◆ Texte source
Ce sujet avait déjà été abordé lors de l’édition précédente en Afrique du Sud. En dehors de l'ambition de créer un nouveau système de paiement, certaines voix au sein des BRICS ont même évoqué la possibilité de créer une monnaie commune pour le groupe. Cependant, les experts estiment qu'en raison de l'instabilité géopolitique et économique actuelle, ainsi que du manque d'unité interne au sein des BRICS, les pays membres agiront avec prudence dans la création de nouvelles institutions ou de nouveaux systèmes susceptibles de s'opposer frontalement à l'Occident.
«Parmi les pays membres du BRICS élargi, le Brésil et l'Inde semblent vouloir préserver ou renforcer un aspect de non-alignement au sein du groupe. Il reste donc à voir comment les BRICS géreront ces enjeux», souligne Theresa Fallon, fondatrice du Centre d'études Russie, Europe et Asie à Bruxelles.
Un autre sujet important à l’ordre du jour: l'admission de nouveaux membres. Le ministre des Affaires étrangères russe, Sergei Lavrov, a proposé que les BRICS suspendent temporairement l'intégration de nouveaux pays afin de stabiliser l'organisation et de clarifier leurs objectifs stratégiques. Cependant, de nombreux pays continuent d'exprimer leur intérêt à rejoindre les BRICS, notamment la Turquie, qui est à la fois membre de l'OTAN et candidate à l'adhésion à l'Union européenne. L'adhésion de pays comme la Turquie pourrait renforcer rapidement le poids politique et économique des BRICS, mais cela pourrait également poser des questions complexes en termes de stratégie à long terme, alors que le groupe cherche à établir une identité distincte au service des intérêts des pays du Sud.

◆ Bloc de données
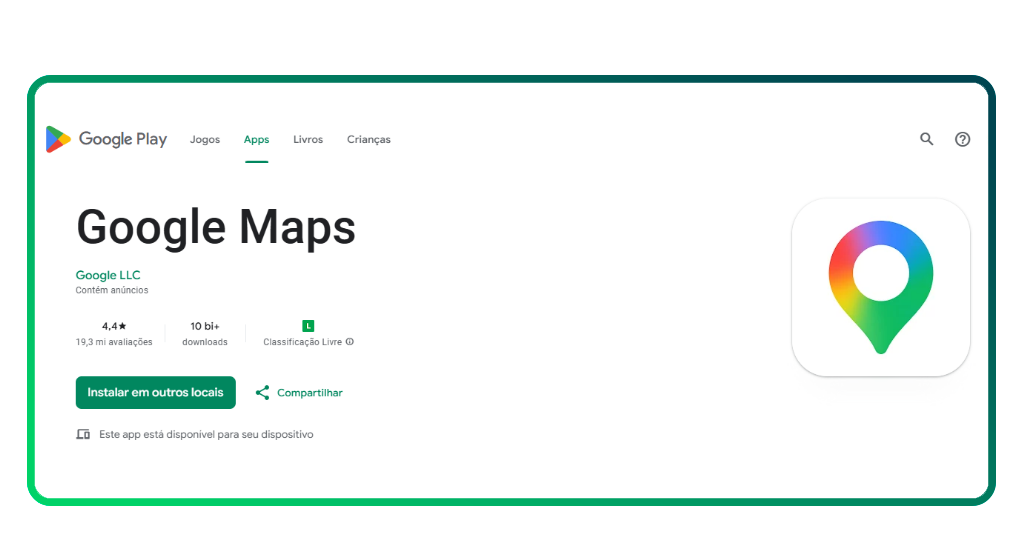Click the Google Maps pin app icon
The height and width of the screenshot is (536, 1024).
pos(880,287)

◆ Votre objectif
Transcrivez à l'identique le passage du texte sur les BRICS qui va de « Ce sujet avait » jusqu'à « Asie à Bruxelles. ». Les données n'interviennent pas dans ce travail.

◆ Résultat attendu
Ce sujet avait déjà été abordé lors de l’édition précédente en Afrique du Sud. En dehors de l'ambition de créer un nouveau système de paiement, certaines voix au sein des BRICS ont même évoqué la possibilité de créer une monnaie commune pour le groupe. Cependant, les experts estiment qu'en raison de l'instabilité géopolitique et économique actuelle, ainsi que du manque d'unité interne au sein des BRICS, les pays membres agiront avec prudence dans la création de nouvelles institutions ou de nouveaux systèmes susceptibles de s'opposer frontalement à l'Occident.
«Parmi les pays membres du BRICS élargi, le Brésil et l'Inde semblent vouloir préserver ou renforcer un aspect de non-alignement au sein du groupe. Il reste donc à voir comment les BRICS géreront ces enjeux», souligne Theresa Fallon, fondatrice du Centre d'études Russie, Europe et Asie à Bruxelles.